Wednesday the 28th... I swing by the house to find another tree in the back has fallen on the house. Doesn't look like a lot of damage, and they somehow are at rest. We now turn our focus at work on keeping the generators running, because we know it's going to be a while until they get to the studio. Disel fuel is at a premium because no gas stations have power to pump. FEMA is coming, and the entire state is officially in emergency/disater mode. AT&T cell phones are not working, luckily I have a Verizon work phone... but everyone else is out of touch too, so it's not like you can call a lot of people. Basically just listening to a battery powered radio to get any kind of info on what's going on. It's getting colder, and no power or sun for a day doesn't equal comfortable sleep. So with that thought in our heads, we slide on back to the house where we can at least lay a couple of matresses down next to the fireplace and keep somewhat warm for the night. Looks like we're in it for the long haul.
From here on out the days start to mix together, and events start getting jumbled.
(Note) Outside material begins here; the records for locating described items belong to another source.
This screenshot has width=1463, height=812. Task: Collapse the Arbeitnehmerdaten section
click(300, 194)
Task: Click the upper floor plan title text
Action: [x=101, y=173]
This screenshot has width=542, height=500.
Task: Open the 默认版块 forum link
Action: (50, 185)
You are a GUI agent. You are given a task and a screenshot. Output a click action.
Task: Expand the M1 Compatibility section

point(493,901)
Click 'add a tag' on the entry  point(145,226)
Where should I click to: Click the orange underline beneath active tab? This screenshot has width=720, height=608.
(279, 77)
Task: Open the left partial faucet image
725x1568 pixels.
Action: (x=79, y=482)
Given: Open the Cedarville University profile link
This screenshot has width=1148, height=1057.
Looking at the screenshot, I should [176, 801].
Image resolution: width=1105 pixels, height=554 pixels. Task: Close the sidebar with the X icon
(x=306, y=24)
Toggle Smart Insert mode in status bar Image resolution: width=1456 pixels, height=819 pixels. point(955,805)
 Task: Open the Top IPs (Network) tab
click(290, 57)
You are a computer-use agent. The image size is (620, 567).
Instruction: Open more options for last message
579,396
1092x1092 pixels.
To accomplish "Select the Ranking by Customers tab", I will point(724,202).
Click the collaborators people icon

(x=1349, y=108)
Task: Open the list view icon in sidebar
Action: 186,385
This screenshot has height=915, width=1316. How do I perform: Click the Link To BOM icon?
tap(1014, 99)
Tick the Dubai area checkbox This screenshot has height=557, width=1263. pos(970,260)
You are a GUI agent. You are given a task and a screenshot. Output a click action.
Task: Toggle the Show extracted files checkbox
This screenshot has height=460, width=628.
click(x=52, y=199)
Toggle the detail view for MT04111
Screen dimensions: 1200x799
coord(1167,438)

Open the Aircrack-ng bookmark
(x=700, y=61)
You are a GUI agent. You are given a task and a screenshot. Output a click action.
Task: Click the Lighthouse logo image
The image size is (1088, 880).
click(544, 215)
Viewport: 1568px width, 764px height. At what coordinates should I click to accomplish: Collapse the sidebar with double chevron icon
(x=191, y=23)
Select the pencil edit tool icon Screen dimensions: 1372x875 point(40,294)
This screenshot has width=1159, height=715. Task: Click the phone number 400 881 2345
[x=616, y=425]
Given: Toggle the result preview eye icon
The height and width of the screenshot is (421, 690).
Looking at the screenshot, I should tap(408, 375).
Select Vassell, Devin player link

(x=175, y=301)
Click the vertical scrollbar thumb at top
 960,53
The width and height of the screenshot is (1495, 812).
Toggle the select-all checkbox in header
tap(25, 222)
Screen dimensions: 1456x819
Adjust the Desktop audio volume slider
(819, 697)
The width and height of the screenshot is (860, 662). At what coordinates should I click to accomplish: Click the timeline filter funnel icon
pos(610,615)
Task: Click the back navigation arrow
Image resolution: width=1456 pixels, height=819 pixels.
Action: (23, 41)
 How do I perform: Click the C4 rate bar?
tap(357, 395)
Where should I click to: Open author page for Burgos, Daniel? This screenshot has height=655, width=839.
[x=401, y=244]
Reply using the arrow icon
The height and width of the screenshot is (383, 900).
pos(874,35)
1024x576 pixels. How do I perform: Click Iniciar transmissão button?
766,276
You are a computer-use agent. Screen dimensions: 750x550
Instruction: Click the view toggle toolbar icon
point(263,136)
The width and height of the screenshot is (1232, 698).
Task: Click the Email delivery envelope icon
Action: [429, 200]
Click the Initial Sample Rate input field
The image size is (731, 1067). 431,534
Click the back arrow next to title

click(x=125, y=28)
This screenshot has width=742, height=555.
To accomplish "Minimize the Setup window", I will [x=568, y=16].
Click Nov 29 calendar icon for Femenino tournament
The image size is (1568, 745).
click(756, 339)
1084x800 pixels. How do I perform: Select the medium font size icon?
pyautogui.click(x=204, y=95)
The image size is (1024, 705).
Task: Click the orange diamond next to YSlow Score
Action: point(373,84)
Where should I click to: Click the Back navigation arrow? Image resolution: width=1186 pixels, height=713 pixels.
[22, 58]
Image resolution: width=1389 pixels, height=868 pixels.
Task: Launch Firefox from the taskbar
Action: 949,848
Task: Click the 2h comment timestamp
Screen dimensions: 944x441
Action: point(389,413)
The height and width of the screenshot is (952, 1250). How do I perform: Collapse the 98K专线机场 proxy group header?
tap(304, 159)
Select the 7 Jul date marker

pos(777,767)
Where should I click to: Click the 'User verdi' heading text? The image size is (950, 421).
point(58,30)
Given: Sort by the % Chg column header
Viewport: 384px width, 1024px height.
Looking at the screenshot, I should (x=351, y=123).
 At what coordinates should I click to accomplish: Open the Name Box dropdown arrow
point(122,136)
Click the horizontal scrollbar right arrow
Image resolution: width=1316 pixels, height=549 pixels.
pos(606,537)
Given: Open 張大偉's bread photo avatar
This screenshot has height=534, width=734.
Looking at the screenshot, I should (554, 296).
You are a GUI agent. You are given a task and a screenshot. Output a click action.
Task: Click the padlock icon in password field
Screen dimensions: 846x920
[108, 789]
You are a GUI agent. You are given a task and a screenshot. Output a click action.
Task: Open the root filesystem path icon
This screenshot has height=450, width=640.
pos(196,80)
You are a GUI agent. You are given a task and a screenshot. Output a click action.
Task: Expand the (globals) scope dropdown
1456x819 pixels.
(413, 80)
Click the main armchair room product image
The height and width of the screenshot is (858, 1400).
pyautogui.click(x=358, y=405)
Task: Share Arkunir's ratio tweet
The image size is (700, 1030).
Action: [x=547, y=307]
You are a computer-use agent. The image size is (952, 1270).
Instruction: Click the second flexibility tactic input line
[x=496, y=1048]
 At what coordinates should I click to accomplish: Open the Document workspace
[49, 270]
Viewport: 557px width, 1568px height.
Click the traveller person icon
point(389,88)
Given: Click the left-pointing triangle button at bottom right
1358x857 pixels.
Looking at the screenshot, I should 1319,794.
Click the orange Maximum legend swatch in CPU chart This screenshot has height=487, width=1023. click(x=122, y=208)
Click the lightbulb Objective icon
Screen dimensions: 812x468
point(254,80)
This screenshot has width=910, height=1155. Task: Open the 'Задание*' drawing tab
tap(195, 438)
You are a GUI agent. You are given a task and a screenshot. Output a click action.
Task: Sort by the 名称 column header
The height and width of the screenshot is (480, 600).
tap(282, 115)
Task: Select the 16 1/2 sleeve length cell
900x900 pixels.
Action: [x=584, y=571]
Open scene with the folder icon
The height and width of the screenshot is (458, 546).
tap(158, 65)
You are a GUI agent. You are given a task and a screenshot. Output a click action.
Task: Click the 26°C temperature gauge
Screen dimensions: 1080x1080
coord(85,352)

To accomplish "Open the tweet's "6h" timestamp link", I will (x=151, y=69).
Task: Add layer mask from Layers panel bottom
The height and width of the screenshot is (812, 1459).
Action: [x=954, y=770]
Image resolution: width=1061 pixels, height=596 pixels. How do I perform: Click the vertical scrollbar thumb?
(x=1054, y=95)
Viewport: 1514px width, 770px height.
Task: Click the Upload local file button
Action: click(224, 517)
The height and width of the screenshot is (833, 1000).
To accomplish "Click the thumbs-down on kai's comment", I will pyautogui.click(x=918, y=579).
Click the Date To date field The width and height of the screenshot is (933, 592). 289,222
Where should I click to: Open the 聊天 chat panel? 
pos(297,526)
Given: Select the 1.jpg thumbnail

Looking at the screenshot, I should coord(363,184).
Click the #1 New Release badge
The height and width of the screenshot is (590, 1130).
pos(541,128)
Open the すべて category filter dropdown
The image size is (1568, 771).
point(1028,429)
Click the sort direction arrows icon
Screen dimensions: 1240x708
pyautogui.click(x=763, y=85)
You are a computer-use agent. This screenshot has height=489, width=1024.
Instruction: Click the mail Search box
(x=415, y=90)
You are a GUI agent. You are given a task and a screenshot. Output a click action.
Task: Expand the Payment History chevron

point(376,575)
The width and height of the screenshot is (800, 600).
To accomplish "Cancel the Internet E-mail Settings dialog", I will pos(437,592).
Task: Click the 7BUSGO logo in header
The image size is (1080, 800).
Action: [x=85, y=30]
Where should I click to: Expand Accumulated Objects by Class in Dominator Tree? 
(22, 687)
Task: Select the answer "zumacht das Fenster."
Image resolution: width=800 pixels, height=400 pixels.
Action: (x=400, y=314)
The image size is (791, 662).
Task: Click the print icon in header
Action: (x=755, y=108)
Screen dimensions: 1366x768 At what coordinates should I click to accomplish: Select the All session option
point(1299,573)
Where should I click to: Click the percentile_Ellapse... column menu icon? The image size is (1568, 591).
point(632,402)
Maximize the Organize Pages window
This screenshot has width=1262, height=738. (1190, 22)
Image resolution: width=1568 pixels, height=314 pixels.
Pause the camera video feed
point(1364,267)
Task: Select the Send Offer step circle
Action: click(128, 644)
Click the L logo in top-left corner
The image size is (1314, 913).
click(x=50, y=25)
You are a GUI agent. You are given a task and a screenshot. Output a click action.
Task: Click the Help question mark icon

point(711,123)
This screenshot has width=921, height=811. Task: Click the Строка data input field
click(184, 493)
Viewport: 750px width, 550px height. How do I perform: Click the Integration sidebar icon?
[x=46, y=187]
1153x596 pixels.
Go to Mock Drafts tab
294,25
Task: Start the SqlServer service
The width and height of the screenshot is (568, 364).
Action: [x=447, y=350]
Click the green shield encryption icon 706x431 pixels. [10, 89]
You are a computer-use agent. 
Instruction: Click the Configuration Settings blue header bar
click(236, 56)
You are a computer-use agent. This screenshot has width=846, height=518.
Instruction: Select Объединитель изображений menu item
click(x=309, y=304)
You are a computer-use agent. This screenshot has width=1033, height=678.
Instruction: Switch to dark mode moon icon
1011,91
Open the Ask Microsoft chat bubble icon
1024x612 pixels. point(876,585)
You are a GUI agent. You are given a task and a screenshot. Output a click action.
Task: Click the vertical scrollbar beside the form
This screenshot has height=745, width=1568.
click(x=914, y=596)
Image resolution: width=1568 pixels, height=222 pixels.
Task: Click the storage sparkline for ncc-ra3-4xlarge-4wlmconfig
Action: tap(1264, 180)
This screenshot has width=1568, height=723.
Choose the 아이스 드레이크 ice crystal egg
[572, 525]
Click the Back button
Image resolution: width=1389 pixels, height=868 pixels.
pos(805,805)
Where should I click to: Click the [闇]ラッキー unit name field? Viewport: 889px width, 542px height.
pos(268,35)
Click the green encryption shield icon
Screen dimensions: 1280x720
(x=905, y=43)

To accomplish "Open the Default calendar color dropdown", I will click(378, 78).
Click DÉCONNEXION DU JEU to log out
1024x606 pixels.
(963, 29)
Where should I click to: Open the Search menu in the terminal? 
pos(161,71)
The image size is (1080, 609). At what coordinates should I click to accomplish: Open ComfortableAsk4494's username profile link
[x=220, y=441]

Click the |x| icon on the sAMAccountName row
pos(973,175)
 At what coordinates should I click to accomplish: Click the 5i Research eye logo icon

Things do eventually start to get better. Cell phone service picks back up after a couple of days, and places start to get power within 48 hours. So there's food, gas, and heat in select places. Shelters being set up to help people in need in every county/city. Things are starting to patch up at least. Nikki and Doug ended up getting power 4 days afterwards, so we stayed with them for 3 more nights until we got power back on Wednesday afternoon. (Feb 4th) We consider ourselves extremely lucky, because even today there are thousands in the area without power. And even though life is no were near normal yet, atleast there is now light at the end of the tunnel. Both trees are off the house, and the limbs and branches are picked up for the most part. We were very lucky to only see slight damage done to the roof. Several gutters will have to be replaced, and our fence is demolished. (Not necessarily a bad thing with our fence) And our yard is pure mud from the equipment used to get the trees up off the house so they could cut them down. Insurance will be coming out soon to look at the damage. So I'll know more then about just how bad everything is.
Work is starting to get back on track as well. We ended up having to get 2 replacment generators brought in by EOC, but now we have power at every site except one in Illinois. (and it's a long way off) The biggest damages were to tower sites actually... not because of trees, but because of the massive amounts of ice that broke free from the tower and come crashing down on our buildings. The roof in Illinois is destroyed and even came through the building and hit the actual transmitter. Again, we consider ourselves lucky here too because we stayed on to inform people of exactly what was going on outside their homes. It's times like that, that make me remember why I love radio and why it's such a great community service to people.
I've spoken with several power crew workers both from here in Paducah as well as some from other states that have come to help. And I'm hearing them compare the damage to trees and power lines as devastating as a large tornado, or Katrina. We see the damage, but I haven't ventured out into the real rural areas where trees are everywhere and people are trapped in. So I can only image the other destruction this storm has cause to make this a disaster area. It's a strange site to look at these trees that used to tower over everything. As a co-worker described it, there's not a tree over 50 foot anymore. Like someone just came through with a buzz saw on a chopper and cut all the tops down.
If you take nothing away from this other than knowing our saftey... think about the people out in the rural areas that still don't have power, and won't see it for days, weeks, or even months in some extreme cases. Power companies from everywhere have come in to help, and are doing the best they can. The damage is just THAT extensive. Kudos to all the workers who are putting in long hours to get everyone back to normal.